### EXTRACT

________________________

If this really is due to patent issues AMD can likely afford to licence or cross-license the patent given potential upside.

It would be in line with other decisions taken by AMD if they took this decision because it works well with their datacentre/high-end GPUs, and they don't (or didn't) really care about offering GPGPU to the mass/consumer GPU market.

zozbot234 3 days ago | parent | next [-]

> why so few of AMD's GPUs have official ROCm support

Because "official ROCm support" means "you can rely on AMD to make this work on your system for your critical needs". If you want "support" in the "you can goof around with this stuff on your own and don't care if there's any breakage" sense, ROCm "supports" a whole lot of AMD hardware. They should just introduce a new "experimental, unsupported" tier and make this official on their end.

trod1234 3 days ago | parent | prev | next [-]

> I feel like this issue is to at least some extent a red herring.

I don't see that, these two issues adequately explain why so few GPUs have official support. They don't want to get hit with a lawsuit, as a result of issues outside their sphere of control.

> If this really is due to patent issues AMD can likely afford to license or cross-license the patent given potential upside.

Have you ever known any company willing to cede market dominance and license or cross-license a patent letting competition into a market that they hold an absolute monopoly over, let alone in an environment where antitrust is non-existent and fang-less?

There is no upside for NVIDIA to do that. If you want to do serious AI/ML work you currently need to use NVIDIA hardware, and they can charge whatever they want for that.

________________________

### ENTRIES PROVIDED
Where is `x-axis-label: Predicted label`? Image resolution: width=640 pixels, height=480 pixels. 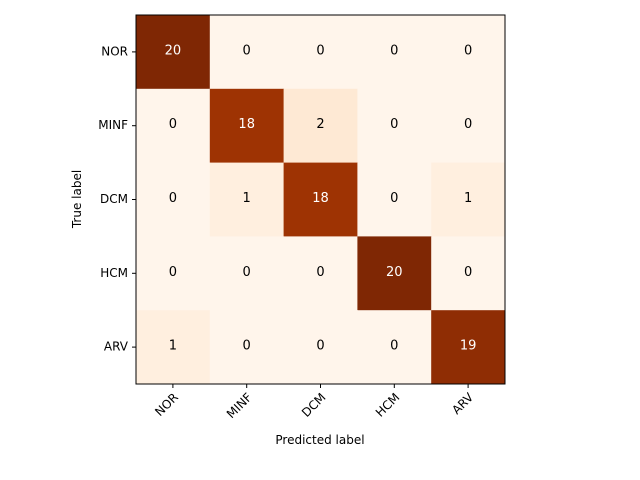
x-axis-label: Predicted label is located at coordinates (320, 440).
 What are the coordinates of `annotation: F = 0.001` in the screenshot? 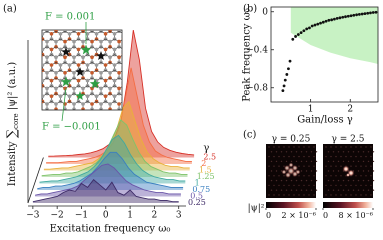 It's located at (70, 18).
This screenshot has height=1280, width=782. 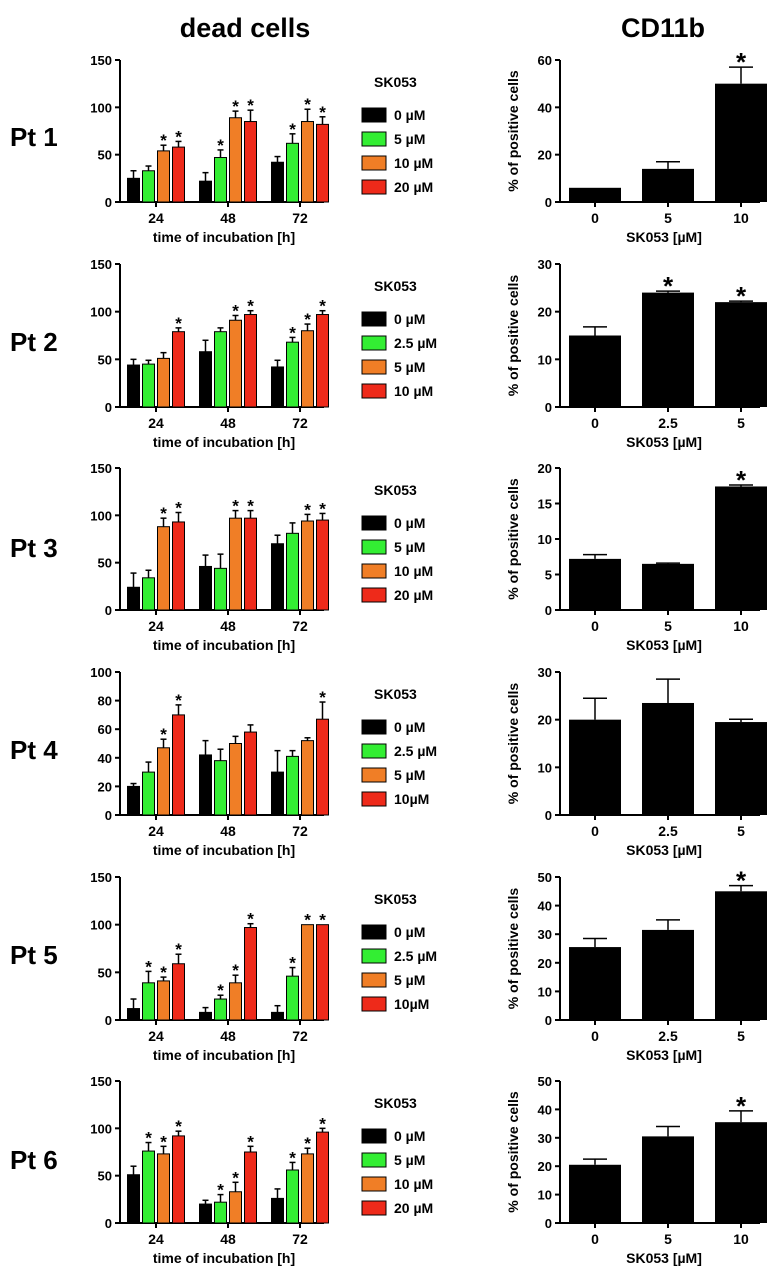 What do you see at coordinates (741, 1239) in the screenshot?
I see `x-tick-label: 10` at bounding box center [741, 1239].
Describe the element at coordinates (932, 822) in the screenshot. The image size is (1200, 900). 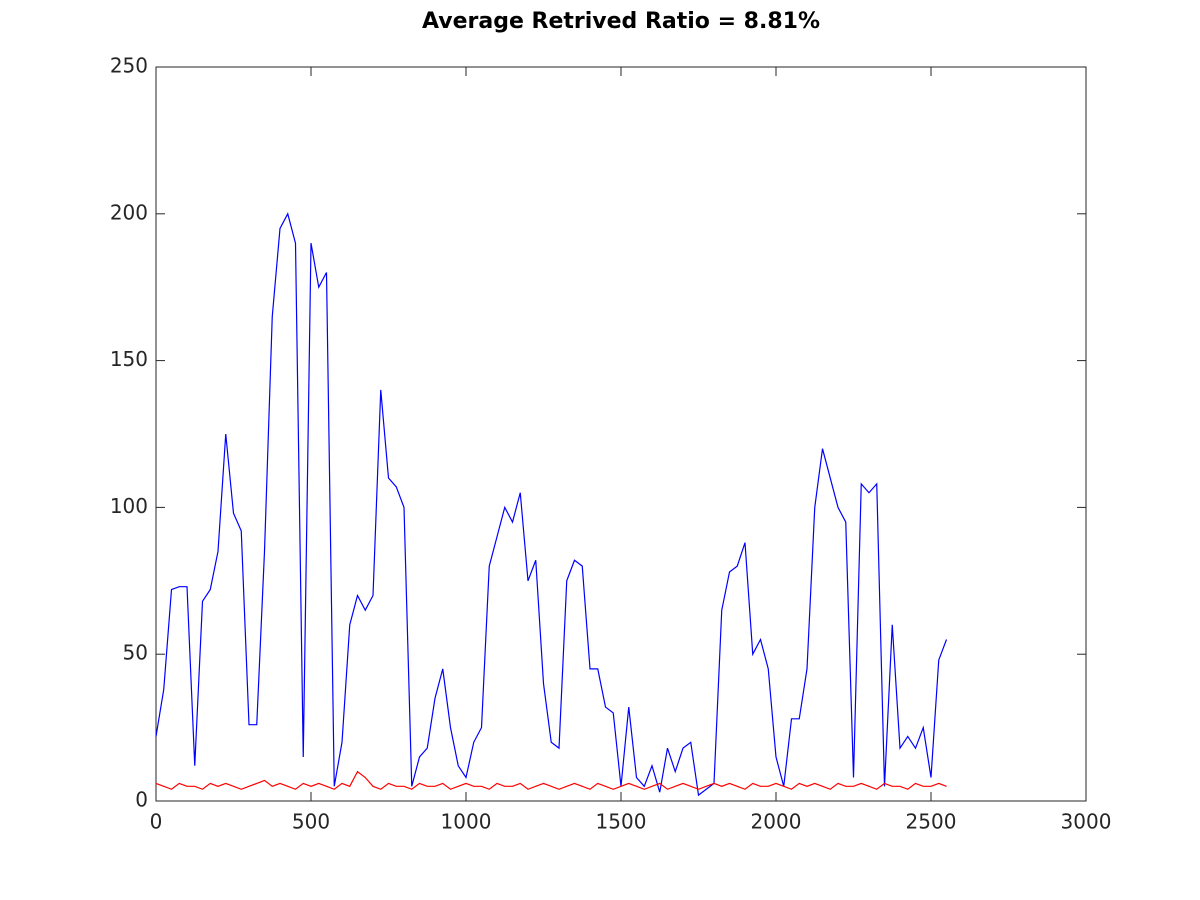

________________________

### INSTRUCTION
Continue the forum thread about AMD's ROCm support and patents, starting right after its last sentence.

### YOUR RESPONSE
The moment you have a competitor, demand is halved at a bare minimum depending on how much the competitor undercuts you by. Any agreement on coordinating prices leads to price-fixing indictments.

fancyfredbot 3 days ago | parent [-]

> I don't see that, these two issues adequately explain why so few GPUs have official support.

I'm sorry I don't follow this. Surely if all AMD GPUs have the same problem with atomics then this can't explain why some GPUs are supported and others aren't?

> There is no upside for NVIDIA to do that.

If NVIDIA felt this patent was actually protecting them from competition then there would be no upside. But NVIDIA has competiton from AMD, Intel, Google, and Amazon. Intel have managed to engineer OneAPI support for their GPUs without licensing this patent or relying on PCIe atomics.

AMD have patents NVIDIA would be interested in. For example multi-chiplet GPUs.

wkat4242 3 days ago | parent | prev [-]

And why the support is dropped so quickly too.

wongarsu 3 days ago | parent | prev | next [-]

There are so many hardware certification programs out there, why doesn't AMD run one to fix this?

Create a "ROCm compatible" logo and a list of criteria. Motherboard manufacturers can send a pre-production sample to AMD along with a check for some token amount (let's say $1000). AMD runs a comprehensive test suite to check actual compatibility, if it passes the mainboard is allowed to be advertised and sold with the previously mentioned logo. Then just tell consumers to look for that logo if they want to use ROCm. If things go wrong on a mainboard without the certification, communicate that it's probably the mainboard's fault.

Maybe add some kind of versioning scheme to allow updating requirements in the future

spacebanana7 3 days ago | parent | prev | next [-]

How does NVIDIA manage this issue? I wonder whether they have a very different supply chain or just design software that puts less trust in the reliability of those advertised features.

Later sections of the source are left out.